* _INSTRUCTIONS FOR THE TASK_: Without omitting anything, write out the listing below precisely.

* _INPUT FOR THIS TASK_:
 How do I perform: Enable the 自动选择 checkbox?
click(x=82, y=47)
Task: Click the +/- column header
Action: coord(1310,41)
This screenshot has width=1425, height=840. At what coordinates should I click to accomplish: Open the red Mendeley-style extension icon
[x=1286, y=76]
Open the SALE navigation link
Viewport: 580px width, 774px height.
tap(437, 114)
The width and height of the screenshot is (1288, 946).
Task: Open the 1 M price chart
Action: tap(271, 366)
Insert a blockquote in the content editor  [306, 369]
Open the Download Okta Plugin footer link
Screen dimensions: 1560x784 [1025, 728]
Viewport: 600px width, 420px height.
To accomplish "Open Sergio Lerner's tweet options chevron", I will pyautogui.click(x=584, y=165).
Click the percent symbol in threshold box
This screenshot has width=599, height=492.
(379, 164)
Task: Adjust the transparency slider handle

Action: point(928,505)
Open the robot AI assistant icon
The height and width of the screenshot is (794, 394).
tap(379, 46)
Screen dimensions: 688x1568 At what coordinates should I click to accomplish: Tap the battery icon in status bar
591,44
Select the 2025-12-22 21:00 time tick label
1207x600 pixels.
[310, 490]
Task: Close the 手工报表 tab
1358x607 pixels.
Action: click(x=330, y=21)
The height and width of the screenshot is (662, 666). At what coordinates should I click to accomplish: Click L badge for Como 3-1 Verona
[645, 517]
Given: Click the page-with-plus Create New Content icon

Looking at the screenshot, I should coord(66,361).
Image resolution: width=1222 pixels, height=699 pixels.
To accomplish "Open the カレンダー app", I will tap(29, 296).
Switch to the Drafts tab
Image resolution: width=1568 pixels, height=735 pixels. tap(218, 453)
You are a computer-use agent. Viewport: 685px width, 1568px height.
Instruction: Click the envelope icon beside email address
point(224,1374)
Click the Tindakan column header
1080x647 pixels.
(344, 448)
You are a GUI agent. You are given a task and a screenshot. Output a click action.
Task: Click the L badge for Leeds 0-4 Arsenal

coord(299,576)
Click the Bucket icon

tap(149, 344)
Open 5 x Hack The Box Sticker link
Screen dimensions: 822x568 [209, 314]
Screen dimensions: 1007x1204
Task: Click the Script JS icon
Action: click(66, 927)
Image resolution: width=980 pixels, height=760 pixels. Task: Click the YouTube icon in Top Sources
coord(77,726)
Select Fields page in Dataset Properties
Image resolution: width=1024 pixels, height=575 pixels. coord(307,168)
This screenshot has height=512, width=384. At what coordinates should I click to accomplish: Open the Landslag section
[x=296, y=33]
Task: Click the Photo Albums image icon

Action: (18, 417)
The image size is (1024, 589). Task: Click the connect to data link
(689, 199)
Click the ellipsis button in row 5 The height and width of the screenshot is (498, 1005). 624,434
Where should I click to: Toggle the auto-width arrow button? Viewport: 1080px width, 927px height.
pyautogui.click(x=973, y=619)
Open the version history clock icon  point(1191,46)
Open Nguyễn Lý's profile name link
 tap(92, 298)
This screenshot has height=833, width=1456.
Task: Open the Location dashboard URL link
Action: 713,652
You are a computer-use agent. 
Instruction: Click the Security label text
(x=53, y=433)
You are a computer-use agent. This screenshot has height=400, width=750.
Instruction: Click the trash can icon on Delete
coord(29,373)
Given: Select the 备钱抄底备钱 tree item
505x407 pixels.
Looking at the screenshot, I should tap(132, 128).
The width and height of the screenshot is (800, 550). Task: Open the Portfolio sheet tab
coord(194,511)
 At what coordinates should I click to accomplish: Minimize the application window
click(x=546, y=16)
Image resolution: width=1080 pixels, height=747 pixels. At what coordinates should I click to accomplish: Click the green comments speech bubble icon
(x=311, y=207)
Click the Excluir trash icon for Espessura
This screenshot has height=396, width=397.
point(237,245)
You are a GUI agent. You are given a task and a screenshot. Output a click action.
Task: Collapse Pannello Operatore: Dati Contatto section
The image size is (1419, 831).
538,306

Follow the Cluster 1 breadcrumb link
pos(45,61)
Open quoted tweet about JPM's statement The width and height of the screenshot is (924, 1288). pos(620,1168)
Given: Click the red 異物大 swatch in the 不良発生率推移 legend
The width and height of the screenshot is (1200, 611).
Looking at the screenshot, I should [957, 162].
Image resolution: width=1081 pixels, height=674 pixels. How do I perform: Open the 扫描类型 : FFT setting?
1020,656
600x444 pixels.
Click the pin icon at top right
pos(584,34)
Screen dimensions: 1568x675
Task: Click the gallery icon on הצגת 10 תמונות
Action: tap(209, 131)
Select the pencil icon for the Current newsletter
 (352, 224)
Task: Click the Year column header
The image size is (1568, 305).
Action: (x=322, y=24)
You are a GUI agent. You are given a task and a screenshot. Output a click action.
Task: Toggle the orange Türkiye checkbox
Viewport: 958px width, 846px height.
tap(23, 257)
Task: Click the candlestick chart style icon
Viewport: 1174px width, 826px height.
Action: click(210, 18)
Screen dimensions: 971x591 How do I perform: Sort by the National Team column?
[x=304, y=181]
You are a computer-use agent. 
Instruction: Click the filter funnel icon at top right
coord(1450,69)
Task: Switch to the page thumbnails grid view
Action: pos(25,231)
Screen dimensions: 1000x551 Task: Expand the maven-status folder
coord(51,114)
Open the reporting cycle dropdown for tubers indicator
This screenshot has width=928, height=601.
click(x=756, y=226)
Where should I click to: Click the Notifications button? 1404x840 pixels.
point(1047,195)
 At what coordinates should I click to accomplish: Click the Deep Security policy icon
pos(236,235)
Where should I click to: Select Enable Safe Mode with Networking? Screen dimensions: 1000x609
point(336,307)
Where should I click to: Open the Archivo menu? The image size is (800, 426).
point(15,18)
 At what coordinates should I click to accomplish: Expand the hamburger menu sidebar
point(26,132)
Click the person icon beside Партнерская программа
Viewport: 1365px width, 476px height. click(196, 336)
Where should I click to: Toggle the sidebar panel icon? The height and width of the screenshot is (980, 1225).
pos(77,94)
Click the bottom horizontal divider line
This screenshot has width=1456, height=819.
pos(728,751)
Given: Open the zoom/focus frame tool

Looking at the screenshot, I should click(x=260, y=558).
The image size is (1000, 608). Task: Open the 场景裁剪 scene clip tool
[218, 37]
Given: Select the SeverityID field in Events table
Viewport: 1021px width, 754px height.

* _ANSWER TO THIS TASK_:
 How do I perform: Enable the 自动选择 checkbox?
click(x=82, y=47)
Task: Click the +/- column header
Action: coord(1310,41)
This screenshot has width=1425, height=840. At what coordinates should I click to accomplish: Open the red Mendeley-style extension icon
[x=1286, y=76]
Open the SALE navigation link
Viewport: 580px width, 774px height.
tap(437, 114)
The width and height of the screenshot is (1288, 946).
Task: Open the 1 M price chart
Action: tap(271, 366)
Insert a blockquote in the content editor  [306, 369]
Open the Download Okta Plugin footer link
Screen dimensions: 1560x784 [1025, 728]
Viewport: 600px width, 420px height.
To accomplish "Open Sergio Lerner's tweet options chevron", I will pyautogui.click(x=584, y=165).
Click the percent symbol in threshold box
This screenshot has width=599, height=492.
(379, 164)
Task: Adjust the transparency slider handle

Action: point(928,505)
Open the robot AI assistant icon
The height and width of the screenshot is (794, 394).
tap(379, 46)
Screen dimensions: 688x1568 At what coordinates should I click to accomplish: Tap the battery icon in status bar
591,44
Select the 2025-12-22 21:00 time tick label
1207x600 pixels.
[310, 490]
Task: Close the 手工报表 tab
1358x607 pixels.
Action: click(x=330, y=21)
The height and width of the screenshot is (662, 666). At what coordinates should I click to accomplish: Click L badge for Como 3-1 Verona
[645, 517]
Given: Click the page-with-plus Create New Content icon

Looking at the screenshot, I should coord(66,361).
Image resolution: width=1222 pixels, height=699 pixels.
To accomplish "Open the カレンダー app", I will tap(29, 296).
Switch to the Drafts tab
Image resolution: width=1568 pixels, height=735 pixels. tap(218, 453)
You are a computer-use agent. Viewport: 685px width, 1568px height.
Instruction: Click the envelope icon beside email address
point(224,1374)
Click the Tindakan column header
1080x647 pixels.
(344, 448)
You are a GUI agent. You are given a task and a screenshot. Output a click action.
Task: Click the L badge for Leeds 0-4 Arsenal

coord(299,576)
Click the Bucket icon

tap(149, 344)
Open 5 x Hack The Box Sticker link
Screen dimensions: 822x568 [209, 314]
Screen dimensions: 1007x1204
Task: Click the Script JS icon
Action: click(66, 927)
Image resolution: width=980 pixels, height=760 pixels. Task: Click the YouTube icon in Top Sources
coord(77,726)
Select Fields page in Dataset Properties
Image resolution: width=1024 pixels, height=575 pixels. coord(307,168)
This screenshot has height=512, width=384. At what coordinates should I click to accomplish: Open the Landslag section
[x=296, y=33]
Task: Click the Photo Albums image icon

Action: (18, 417)
The image size is (1024, 589). Task: Click the connect to data link
(689, 199)
Click the ellipsis button in row 5 The height and width of the screenshot is (498, 1005). 624,434
Where should I click to: Toggle the auto-width arrow button? Viewport: 1080px width, 927px height.
pyautogui.click(x=973, y=619)
Open the version history clock icon  point(1191,46)
Open Nguyễn Lý's profile name link
 tap(92, 298)
This screenshot has height=833, width=1456.
Task: Open the Location dashboard URL link
Action: 713,652
You are a computer-use agent. 
Instruction: Click the Security label text
(x=53, y=433)
You are a computer-use agent. This screenshot has height=400, width=750.
Instruction: Click the trash can icon on Delete
coord(29,373)
Given: Select the 备钱抄底备钱 tree item
505x407 pixels.
Looking at the screenshot, I should tap(132, 128).
The width and height of the screenshot is (800, 550). Task: Open the Portfolio sheet tab
coord(194,511)
 At what coordinates should I click to accomplish: Minimize the application window
click(x=546, y=16)
Image resolution: width=1080 pixels, height=747 pixels. At what coordinates should I click to accomplish: Click the green comments speech bubble icon
(x=311, y=207)
Click the Excluir trash icon for Espessura
This screenshot has height=396, width=397.
point(237,245)
You are a GUI agent. You are given a task and a screenshot. Output a click action.
Task: Collapse Pannello Operatore: Dati Contatto section
The image size is (1419, 831).
538,306

Follow the Cluster 1 breadcrumb link
pos(45,61)
Open quoted tweet about JPM's statement The width and height of the screenshot is (924, 1288). pos(620,1168)
Given: Click the red 異物大 swatch in the 不良発生率推移 legend
The width and height of the screenshot is (1200, 611).
Looking at the screenshot, I should [957, 162].
Image resolution: width=1081 pixels, height=674 pixels. How do I perform: Open the 扫描类型 : FFT setting?
1020,656
600x444 pixels.
Click the pin icon at top right
pos(584,34)
Screen dimensions: 1568x675
Task: Click the gallery icon on הצגת 10 תמונות
Action: tap(209, 131)
Select the pencil icon for the Current newsletter
 (352, 224)
Task: Click the Year column header
The image size is (1568, 305).
Action: (x=322, y=24)
You are a GUI agent. You are given a task and a screenshot. Output a click action.
Task: Toggle the orange Türkiye checkbox
Viewport: 958px width, 846px height.
tap(23, 257)
Task: Click the candlestick chart style icon
Viewport: 1174px width, 826px height.
Action: click(210, 18)
Screen dimensions: 971x591 How do I perform: Sort by the National Team column?
[x=304, y=181]
You are a computer-use agent. 
Instruction: Click the filter funnel icon at top right
coord(1450,69)
Task: Switch to the page thumbnails grid view
Action: pos(25,231)
Screen dimensions: 1000x551 Task: Expand the maven-status folder
coord(51,114)
Open the reporting cycle dropdown for tubers indicator
This screenshot has width=928, height=601.
click(x=756, y=226)
Where should I click to: Click the Notifications button? 1404x840 pixels.
point(1047,195)
 At what coordinates should I click to accomplish: Click the Deep Security policy icon
pos(236,235)
Where should I click to: Select Enable Safe Mode with Networking? Screen dimensions: 1000x609
point(336,307)
Where should I click to: Open the Archivo menu? The image size is (800, 426).
point(15,18)
 At what coordinates should I click to accomplish: Expand the hamburger menu sidebar
point(26,132)
Click the person icon beside Партнерская программа
Viewport: 1365px width, 476px height. click(196, 336)
Where should I click to: Toggle the sidebar panel icon? The height and width of the screenshot is (980, 1225).
pos(77,94)
Click the bottom horizontal divider line
This screenshot has width=1456, height=819.
pos(728,751)
Given: Open the zoom/focus frame tool

Looking at the screenshot, I should click(x=260, y=558).
The image size is (1000, 608). Task: Open the 场景裁剪 scene clip tool
[218, 37]
Given: Select the SeverityID field in Events table
Viewport: 1021px width, 754px height.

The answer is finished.